This column reflects the opinion of the writer. Learn about the differences between a news story and an opinion column.
Smart bombs: Campaign or govern?
Now that Dino Rossi has entered the Washington state gubernatorial race, it looks like Gov. Chris Gregoire might drop pieces of her agenda to make room for his. I have a hard time believing she would’ve called an emergency special session on property taxes if she didn’t have to face him next year. After all, the last contest between the two was an epic squeaker.
If Rossi plays it smart, he can begin governing now. He can denounce the Legislature’s look at the basic education funding formula (“tax and spend!”), deride the new emphasis on pre-kindergarten education (“nanny state!”) and decry any proposals to make the state’s tax system less regressive (“jobs killer!”) .
That would put the governor in the position of either agreeing with him to undercut his appeal or sticking to principles and arguing those issues on the merits.
It will be interesting to see if Gregoire is willing to sacrifice one year of her agenda to ensure four more years in office.
Constructive criticism. In the statewide elections of 2006 and municipal elections of 2007, builders, contractors, developers and Realtors have spent a lot of money with little to show for it.
In 2006, the Building Industry Association of Washington backed two losing Supreme Court candidates, spending about $500,000 in just the Gerry Alexander-John Groen contest. In the recent municipal elections, building interests heavily favored Dennis Hession and Brad Stark in Spokane and David Crosby in Spokane Valley. They all lost.
Since heavy spending isn’t working, maybe builders and public officials ought to listen more closely to public complaints about growth and development.
Easy for them to say. Karen Pollitz, a Georgetown University health care research professor, asked 22 companies if they would cover a hypothetical breast cancer survivor five years after she was successfully treated.
According to the Los Angeles Times, “Eleven companies said they would deny coverage, and six said they would issue a policy at standard rates. One company said it would charge double the usual premium. Another said it would issue a policy but exclude future cancer treatment. Three insurers did not respond.”
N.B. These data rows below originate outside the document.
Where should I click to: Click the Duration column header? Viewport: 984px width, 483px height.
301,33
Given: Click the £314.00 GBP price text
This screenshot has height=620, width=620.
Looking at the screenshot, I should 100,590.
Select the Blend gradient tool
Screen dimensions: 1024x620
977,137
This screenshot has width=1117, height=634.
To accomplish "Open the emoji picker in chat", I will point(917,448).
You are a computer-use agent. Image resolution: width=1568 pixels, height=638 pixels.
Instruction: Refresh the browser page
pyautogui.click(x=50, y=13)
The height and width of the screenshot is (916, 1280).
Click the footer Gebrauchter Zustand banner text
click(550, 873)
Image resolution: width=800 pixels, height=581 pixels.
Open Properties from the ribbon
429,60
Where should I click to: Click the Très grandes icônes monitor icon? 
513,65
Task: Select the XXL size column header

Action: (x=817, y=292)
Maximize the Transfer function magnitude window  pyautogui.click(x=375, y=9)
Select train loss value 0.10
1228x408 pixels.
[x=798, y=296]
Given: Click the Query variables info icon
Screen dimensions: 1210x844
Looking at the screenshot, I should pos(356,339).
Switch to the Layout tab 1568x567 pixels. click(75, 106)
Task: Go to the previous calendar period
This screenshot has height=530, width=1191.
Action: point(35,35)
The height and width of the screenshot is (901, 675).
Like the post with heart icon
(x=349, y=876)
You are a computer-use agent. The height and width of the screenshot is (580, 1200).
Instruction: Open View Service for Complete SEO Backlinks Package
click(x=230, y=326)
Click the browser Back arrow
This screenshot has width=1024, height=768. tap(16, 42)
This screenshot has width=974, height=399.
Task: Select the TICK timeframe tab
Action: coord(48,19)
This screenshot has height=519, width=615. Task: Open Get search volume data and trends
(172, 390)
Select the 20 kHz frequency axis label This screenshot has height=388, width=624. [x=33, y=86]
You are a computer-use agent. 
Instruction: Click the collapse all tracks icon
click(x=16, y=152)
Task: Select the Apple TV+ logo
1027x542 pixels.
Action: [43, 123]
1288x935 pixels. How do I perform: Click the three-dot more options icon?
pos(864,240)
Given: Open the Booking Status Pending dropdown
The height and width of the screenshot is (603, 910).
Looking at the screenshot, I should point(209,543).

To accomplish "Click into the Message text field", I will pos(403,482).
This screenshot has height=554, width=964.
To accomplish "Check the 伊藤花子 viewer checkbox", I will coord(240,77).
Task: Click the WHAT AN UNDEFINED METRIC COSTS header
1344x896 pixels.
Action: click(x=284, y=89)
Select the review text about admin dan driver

None of the Republican presidential candidates has a credible solution for that in their health care reform plans. Even the purportedly potent elixir of patient choice combined with private markets is powerless to defeat insurance companies when they invoke “pre-existing conditions.”
The kicker is that three of those candidates – Rudy Giuliani, John McCain and Fred Thompson – are cancer survivors. Then again, they didn’t have to think of the unthinkable. The government covered their care.